Immer wieder gibt es Attentate auf Justizangestellte

Keine Sekunde habe sie damals daran gedacht, dass der Umzug in die Polizeistation auch zum Bumerang werden könnte, denn Prozesse gegen korrupte Polizeibeamte sind in Kolumbien an sich nichts Besonderes. Die Drohungen gegen sie kamen denn auch nicht aus der Polizei, sondern von Paramilitärs, die in das Drogengeschäft verwickelt sind. 
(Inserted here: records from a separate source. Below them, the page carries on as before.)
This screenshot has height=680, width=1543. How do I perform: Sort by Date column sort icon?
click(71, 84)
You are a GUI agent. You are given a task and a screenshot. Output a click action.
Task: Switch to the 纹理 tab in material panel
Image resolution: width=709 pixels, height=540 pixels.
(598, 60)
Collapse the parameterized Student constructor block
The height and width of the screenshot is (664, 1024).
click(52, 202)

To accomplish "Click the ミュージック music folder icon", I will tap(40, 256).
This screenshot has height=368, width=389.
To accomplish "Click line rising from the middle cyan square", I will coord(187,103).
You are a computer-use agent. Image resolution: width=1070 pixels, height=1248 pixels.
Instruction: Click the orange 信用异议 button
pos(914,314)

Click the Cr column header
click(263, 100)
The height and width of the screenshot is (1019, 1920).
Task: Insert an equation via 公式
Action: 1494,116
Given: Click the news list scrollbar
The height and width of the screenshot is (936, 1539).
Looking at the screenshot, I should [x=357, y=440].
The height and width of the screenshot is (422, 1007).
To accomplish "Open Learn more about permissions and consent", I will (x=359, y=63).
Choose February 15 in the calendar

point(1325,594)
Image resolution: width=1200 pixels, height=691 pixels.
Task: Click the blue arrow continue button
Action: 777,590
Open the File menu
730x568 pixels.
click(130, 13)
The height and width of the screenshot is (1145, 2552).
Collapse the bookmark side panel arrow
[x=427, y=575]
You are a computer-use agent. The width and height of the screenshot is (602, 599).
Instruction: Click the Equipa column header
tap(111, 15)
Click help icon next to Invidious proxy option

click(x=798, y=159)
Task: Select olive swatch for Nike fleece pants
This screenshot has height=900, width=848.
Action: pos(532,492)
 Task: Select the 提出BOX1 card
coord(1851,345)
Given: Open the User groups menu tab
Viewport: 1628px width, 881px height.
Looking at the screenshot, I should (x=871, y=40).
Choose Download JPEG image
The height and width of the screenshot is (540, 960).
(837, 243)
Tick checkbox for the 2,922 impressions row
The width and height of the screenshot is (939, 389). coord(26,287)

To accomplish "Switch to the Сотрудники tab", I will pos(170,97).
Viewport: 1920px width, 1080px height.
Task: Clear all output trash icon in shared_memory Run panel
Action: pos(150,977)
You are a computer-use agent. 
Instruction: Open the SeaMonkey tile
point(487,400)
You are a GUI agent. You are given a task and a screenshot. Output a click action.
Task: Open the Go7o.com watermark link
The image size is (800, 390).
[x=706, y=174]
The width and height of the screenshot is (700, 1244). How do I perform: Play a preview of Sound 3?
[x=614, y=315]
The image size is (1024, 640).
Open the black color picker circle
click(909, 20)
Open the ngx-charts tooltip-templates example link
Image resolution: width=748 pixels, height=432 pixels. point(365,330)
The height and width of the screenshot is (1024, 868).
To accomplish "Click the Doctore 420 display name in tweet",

Carlos Ojeda hat damals befürchtet, Cormanes könnte mit dem Umzug ihre Unabhängigkeit als Richterin verlieren. „Wir brauchen eine unabhängige Justiz in Kolumbien und dafür muss die persönliche Sicherheit aller Mitarbeiterinnen und Mitarbeiter im Justizsektor garantiert werden“, fordert er. Sein Vater, ein Richter, wurde bei einem Bombenanschlag der FARC-Guerilla 1991 ermordet. Kein Einzelfall: In Kolumbien hat es immer wieder Attentate, Entführungen und Morddrohungen gegen Justizangestellte gegeben – vor allem in den 1980er und 1990er Jahren. 

Sechs Morde im Jahr 2018

Erschreckend ist jedoch, dass die Zahlen drei Jahre nach der Unterzeichnung des Friedensabkommens zwischen FARC-Guerilla und Regierung wieder nach oben weisen. Sechs Morde und fünf Attentate hat FASOL im Jahr 2018 registriert, zwei Morde und fünf Attentate waren es zwischen Januar und Mai 2019; die Zahlen für das ganze vergangene Jahr sind noch nicht  freigegeben. „Der letzte Mord datiert vom 23. Dezember 2019. In Cali wurde der Staatsanwalt Alcibiades Libreros Varela auf offener Straße erschossen. Er war auf Bandenkriminalität spezialisiert und vieles deutet darauf hin, dass das Attentat als Raubmord getarnt wurde“, so Carlos Ojeda. Er fordert genauso wie die Justizgewerkschaft Asonal Judicial mehr Schutz und mehr Personal für die Justiz in Kolumbien. Doch dafür fehlen laut der Regierung in Bogotá die Mittel. 

Das hat auch Ana Joaquina Cormanes immer wieder zu hören bekommen. „Ich habe keine Hoffnung, dass die Justiz in Kolumbien unter diesen Bedingungen ihrer Aufgabe gerecht werden kann. Ich werde noch bis zu meiner Pensionierung Urteile sprechen und gehe dann zu meiner Tochter nach Wales“, sagt die Richterin. Sie sei es leid, in einem Land zu leben, wo es am politischen Willen zum Frieden fehle.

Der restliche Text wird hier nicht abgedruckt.